Former Alaska Gov. Sarah Palin will campaign in Texas at a get-out-the-vote rally for Ted Cruz on Friday along with other prominent Tea Party leaders like Jim DeMint. 

Palin will lead a cadre of conservatives, including Texas and National Tea Party leaders, political figures like former Pennsylvania Senator Rick Santorum, and media personality Glenn Beck, who will campaign for Cruz this weekend throughout Texas.

Conservatives have long felt the Republican Senate primary in Texas between Tea Party candidate Cruz and the moderate, establishment Lieutenant Gov.
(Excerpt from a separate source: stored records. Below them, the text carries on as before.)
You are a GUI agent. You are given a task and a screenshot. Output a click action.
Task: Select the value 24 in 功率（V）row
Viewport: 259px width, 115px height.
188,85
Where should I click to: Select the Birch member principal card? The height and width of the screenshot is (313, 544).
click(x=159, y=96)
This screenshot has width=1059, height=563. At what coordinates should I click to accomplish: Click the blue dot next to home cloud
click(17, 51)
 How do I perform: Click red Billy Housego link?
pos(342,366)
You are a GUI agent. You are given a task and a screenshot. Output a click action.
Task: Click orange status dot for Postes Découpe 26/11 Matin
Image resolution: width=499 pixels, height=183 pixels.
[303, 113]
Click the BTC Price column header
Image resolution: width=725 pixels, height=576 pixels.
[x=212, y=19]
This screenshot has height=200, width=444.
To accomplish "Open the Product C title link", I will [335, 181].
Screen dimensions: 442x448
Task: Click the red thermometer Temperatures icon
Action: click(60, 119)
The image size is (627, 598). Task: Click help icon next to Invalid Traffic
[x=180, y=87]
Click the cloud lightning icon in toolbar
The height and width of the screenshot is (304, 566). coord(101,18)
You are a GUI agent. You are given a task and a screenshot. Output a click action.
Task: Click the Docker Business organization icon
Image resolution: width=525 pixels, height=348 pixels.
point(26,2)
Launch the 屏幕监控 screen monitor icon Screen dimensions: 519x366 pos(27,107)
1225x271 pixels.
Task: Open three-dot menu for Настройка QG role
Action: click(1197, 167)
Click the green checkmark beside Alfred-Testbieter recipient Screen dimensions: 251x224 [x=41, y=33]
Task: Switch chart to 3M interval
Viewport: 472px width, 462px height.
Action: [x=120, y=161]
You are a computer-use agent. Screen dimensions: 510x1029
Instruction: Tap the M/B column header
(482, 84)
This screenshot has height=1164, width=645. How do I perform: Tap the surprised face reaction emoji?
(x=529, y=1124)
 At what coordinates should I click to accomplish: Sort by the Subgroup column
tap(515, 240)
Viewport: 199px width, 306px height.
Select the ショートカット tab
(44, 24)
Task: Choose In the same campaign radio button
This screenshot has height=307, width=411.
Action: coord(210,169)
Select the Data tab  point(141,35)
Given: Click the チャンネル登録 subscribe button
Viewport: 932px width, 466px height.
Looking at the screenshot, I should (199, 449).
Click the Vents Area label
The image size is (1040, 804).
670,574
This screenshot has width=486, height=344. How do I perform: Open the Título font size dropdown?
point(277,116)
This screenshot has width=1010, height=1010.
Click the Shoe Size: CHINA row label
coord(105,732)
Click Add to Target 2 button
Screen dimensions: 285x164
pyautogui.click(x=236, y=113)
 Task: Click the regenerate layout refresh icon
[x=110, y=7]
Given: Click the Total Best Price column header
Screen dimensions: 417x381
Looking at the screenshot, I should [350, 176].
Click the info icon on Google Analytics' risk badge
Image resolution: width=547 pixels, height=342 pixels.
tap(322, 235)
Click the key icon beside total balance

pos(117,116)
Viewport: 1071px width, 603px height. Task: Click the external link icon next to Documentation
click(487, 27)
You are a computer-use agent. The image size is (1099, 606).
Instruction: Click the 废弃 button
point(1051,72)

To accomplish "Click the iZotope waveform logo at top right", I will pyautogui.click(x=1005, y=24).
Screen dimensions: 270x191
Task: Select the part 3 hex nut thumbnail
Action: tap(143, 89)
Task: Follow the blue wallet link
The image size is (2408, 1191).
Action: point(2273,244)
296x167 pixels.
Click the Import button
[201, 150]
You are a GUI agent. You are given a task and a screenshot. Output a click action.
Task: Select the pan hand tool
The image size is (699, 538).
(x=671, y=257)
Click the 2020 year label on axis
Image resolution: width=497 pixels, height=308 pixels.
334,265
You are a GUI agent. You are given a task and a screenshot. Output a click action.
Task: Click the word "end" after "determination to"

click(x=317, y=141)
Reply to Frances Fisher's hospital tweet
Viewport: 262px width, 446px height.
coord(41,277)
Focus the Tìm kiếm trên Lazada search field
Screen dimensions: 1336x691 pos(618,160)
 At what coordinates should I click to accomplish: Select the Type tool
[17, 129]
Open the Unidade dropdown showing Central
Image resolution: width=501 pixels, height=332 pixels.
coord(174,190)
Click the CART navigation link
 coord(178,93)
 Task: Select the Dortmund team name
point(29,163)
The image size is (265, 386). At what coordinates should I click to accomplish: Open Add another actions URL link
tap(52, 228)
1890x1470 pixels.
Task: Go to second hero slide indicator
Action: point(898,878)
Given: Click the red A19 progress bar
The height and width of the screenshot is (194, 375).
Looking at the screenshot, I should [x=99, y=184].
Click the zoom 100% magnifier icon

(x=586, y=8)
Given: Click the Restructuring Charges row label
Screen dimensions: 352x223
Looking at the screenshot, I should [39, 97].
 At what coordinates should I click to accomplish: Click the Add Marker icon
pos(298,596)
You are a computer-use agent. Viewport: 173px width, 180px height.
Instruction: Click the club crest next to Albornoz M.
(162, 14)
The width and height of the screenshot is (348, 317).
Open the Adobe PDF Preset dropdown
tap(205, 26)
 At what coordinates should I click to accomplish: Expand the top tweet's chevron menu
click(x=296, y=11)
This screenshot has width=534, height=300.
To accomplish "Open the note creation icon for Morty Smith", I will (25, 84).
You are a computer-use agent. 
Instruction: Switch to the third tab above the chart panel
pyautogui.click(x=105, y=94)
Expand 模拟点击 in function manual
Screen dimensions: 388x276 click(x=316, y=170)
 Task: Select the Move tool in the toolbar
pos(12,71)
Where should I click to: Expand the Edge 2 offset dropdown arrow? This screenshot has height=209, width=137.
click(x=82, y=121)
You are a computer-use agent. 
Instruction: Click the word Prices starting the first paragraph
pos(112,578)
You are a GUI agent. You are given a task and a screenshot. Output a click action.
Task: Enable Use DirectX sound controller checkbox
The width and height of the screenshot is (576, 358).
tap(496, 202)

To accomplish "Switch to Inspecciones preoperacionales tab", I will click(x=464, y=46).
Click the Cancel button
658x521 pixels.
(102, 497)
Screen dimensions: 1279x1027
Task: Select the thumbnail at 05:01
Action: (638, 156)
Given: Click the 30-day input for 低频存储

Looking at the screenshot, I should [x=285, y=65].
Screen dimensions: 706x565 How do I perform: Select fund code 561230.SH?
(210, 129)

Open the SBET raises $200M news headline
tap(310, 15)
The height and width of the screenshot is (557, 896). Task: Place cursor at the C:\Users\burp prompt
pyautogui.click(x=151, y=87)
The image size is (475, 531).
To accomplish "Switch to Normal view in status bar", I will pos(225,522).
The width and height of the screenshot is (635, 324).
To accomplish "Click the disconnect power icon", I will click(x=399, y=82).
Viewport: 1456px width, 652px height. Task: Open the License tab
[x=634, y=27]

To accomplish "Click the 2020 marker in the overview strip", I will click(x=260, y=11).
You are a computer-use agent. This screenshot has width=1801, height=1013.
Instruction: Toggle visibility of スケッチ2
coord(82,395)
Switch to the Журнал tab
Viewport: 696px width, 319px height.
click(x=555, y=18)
David Dewhurst is this election cycle’s most important contest. 

The runoff election is on Tuesday, July 31. Early voting started this week, and two independent polls showed Cruz holding a lead over Dewhurst, but Cruz’s fate in the runoff will be determined by how enthusiastically his Tea Party base, which powered him to leads in those polls, turns out to vote for him.

And the fact that Palin, a star of the conservative grassroots Tea Party movement who has successfully endorsed several underdog candidates, is trekking to Texas to campaign with Cruz shows how crucial this race is to conservatives and how excited the Tea Party is about Cruz’s candidacy. 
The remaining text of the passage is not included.